The error shown seems to tell that only characters between -1 and 255 can be used but, according to the ASCII table the value of the accented characters I used in the example above do not exceed this limit.

Here is a picture of the error dialog that pops up : Error message: Expression: c >= -1 && c <= 255

Can someone please tell me what I am doing wrong or give me a solution for this?

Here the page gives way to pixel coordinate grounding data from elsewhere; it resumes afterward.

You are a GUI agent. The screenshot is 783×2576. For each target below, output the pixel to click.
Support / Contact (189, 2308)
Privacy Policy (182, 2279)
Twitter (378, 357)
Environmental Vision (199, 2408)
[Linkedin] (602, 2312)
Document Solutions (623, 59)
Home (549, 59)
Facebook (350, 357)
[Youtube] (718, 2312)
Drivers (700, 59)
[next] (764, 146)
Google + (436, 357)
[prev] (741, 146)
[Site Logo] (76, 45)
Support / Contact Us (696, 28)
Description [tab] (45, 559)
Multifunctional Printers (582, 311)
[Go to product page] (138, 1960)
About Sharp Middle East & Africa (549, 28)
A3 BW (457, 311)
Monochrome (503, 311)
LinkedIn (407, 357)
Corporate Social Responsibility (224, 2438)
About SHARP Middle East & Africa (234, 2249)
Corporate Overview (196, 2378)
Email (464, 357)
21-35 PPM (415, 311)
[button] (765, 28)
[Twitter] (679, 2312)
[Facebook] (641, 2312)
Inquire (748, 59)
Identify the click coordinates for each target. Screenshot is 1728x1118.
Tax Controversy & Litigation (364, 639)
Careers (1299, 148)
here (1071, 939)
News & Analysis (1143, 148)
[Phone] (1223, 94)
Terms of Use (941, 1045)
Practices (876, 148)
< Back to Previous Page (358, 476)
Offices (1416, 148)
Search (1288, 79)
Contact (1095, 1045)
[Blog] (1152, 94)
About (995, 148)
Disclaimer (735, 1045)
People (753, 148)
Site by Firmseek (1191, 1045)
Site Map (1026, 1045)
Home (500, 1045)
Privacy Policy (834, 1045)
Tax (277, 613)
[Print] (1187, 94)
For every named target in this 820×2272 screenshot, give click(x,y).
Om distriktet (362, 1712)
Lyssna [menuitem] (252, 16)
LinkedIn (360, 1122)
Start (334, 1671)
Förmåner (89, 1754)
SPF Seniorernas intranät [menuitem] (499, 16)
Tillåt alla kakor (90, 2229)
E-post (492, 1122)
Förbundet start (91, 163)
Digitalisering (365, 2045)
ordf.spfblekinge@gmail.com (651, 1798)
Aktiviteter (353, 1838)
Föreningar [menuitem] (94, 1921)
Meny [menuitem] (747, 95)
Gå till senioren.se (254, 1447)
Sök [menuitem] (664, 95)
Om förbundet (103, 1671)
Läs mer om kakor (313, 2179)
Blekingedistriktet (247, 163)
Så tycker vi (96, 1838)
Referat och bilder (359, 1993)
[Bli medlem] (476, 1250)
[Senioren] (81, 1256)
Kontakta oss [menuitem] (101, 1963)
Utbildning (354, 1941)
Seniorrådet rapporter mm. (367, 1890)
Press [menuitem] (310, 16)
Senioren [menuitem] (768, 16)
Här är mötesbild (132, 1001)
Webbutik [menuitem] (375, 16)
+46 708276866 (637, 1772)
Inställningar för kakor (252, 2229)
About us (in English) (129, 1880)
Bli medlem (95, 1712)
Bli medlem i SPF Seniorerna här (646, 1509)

Thank you in advance. :)


Solution

    1. char is a signed type on your system (indeed, on many systems) so its range of values is -128 to 127. Characters whose codes are between 128 and 255 look like negative numbers if they are stored in a char, and that is actually what your debugger is telling you:

      [0] -126 '‚'    char
      

      That's -126, not 126. In other words, 130 or 0x8C.

    2. isalnum and friends take an int as an argument, which (as the error message indicates) is constrained to the values EOF (-1 on your system) and the range 0-255. -126 is not in this range. Hence the error. You could cast to unsigned char, or (probably better, if it works on Windows), use the two-argument std::isalnum in <locale>

    3. For reasons which totally escape me, Windows seems to be providing console input in CP-437 but processing output in CP-1252. The high half of those two code pages is completely different. So when you type é, it gets sent to your program as 130 (0xC2) from CP-437, but when you send that same character back to the console, it gets printed according to CP-1252 as an (low) open single quote (which looks a lot like a comma, but isn't). So that's not going to work. You need to get input and output to be on the same code page.

    4. I don't know a lot about Windows, but you can probably find some useful information in the MS docs. That page includes links to Windows-specific functions which set the input and output code pages.

    5. Intriguingly, the accented characters in the source code of your program appear to be CP-1252, since they print correctly. If you decide to move away from code page 1252 -- for example, by adopting Unicode -- you'll have to fix your source code as well.